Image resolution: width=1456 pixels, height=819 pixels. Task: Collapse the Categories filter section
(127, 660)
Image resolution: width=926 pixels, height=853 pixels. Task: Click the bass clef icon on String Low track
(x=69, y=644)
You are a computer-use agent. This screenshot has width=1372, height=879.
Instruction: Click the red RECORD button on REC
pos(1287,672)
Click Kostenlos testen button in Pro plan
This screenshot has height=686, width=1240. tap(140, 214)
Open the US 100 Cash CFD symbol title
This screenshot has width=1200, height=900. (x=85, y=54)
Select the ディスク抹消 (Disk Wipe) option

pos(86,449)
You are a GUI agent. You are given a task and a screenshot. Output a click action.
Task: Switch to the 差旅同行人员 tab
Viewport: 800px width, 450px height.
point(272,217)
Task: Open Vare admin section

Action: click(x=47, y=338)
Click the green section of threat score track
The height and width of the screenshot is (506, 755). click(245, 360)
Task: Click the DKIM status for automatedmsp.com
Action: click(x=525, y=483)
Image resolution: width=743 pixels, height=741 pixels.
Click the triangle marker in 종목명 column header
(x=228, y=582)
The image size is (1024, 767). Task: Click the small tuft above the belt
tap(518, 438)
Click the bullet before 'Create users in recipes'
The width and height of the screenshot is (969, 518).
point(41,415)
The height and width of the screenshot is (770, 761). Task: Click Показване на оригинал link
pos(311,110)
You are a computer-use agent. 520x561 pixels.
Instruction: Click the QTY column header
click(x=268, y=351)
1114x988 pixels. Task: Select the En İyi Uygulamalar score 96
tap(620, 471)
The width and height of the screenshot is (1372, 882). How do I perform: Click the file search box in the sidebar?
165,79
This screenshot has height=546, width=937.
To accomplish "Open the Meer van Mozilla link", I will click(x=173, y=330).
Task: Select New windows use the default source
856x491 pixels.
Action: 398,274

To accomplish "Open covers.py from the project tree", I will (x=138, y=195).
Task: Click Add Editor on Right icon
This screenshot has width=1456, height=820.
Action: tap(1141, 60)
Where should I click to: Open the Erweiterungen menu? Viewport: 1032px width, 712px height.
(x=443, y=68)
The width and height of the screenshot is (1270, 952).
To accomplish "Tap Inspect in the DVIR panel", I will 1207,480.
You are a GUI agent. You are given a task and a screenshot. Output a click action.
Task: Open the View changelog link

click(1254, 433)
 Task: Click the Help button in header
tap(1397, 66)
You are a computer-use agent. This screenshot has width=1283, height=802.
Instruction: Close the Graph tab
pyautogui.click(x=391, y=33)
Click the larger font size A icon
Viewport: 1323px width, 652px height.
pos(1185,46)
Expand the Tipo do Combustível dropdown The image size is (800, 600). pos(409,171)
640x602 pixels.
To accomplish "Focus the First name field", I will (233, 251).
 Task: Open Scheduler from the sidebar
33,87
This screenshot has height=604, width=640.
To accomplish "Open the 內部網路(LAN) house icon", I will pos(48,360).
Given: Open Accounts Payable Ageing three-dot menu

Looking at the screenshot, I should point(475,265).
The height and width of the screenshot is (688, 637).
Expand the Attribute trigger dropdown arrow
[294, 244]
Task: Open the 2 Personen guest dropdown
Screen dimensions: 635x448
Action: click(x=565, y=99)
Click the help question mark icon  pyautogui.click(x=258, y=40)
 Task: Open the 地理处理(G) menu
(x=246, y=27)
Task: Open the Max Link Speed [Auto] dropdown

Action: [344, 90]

++++++++++

Goal of the exercise:
Reproduce, without any change, every line of the records from the one containing "will (x=138, y=195)." down to the end of the records, with both ends included.

Answer to the task:
To accomplish "Open covers.py from the project tree", I will (x=138, y=195).
Task: Click Add Editor on Right icon
This screenshot has width=1456, height=820.
Action: tap(1141, 60)
Where should I click to: Open the Erweiterungen menu? Viewport: 1032px width, 712px height.
(x=443, y=68)
The width and height of the screenshot is (1270, 952).
To accomplish "Tap Inspect in the DVIR panel", I will 1207,480.
You are a GUI agent. You are given a task and a screenshot. Output a click action.
Task: Open the View changelog link

click(1254, 433)
 Task: Click the Help button in header
tap(1397, 66)
You are a computer-use agent. This screenshot has width=1283, height=802.
Instruction: Close the Graph tab
pyautogui.click(x=391, y=33)
Click the larger font size A icon
Viewport: 1323px width, 652px height.
pos(1185,46)
Expand the Tipo do Combustível dropdown The image size is (800, 600). pos(409,171)
640x602 pixels.
To accomplish "Focus the First name field", I will (233, 251).
 Task: Open Scheduler from the sidebar
33,87
This screenshot has height=604, width=640.
To accomplish "Open the 內部網路(LAN) house icon", I will pos(48,360).
Given: Open Accounts Payable Ageing three-dot menu

Looking at the screenshot, I should point(475,265).
The height and width of the screenshot is (688, 637).
Expand the Attribute trigger dropdown arrow
[294, 244]
Task: Open the 2 Personen guest dropdown
Screen dimensions: 635x448
Action: click(x=565, y=99)
Click the help question mark icon  pyautogui.click(x=258, y=40)
 Task: Open the 地理处理(G) menu
(x=246, y=27)
Task: Open the Max Link Speed [Auto] dropdown

Action: [344, 90]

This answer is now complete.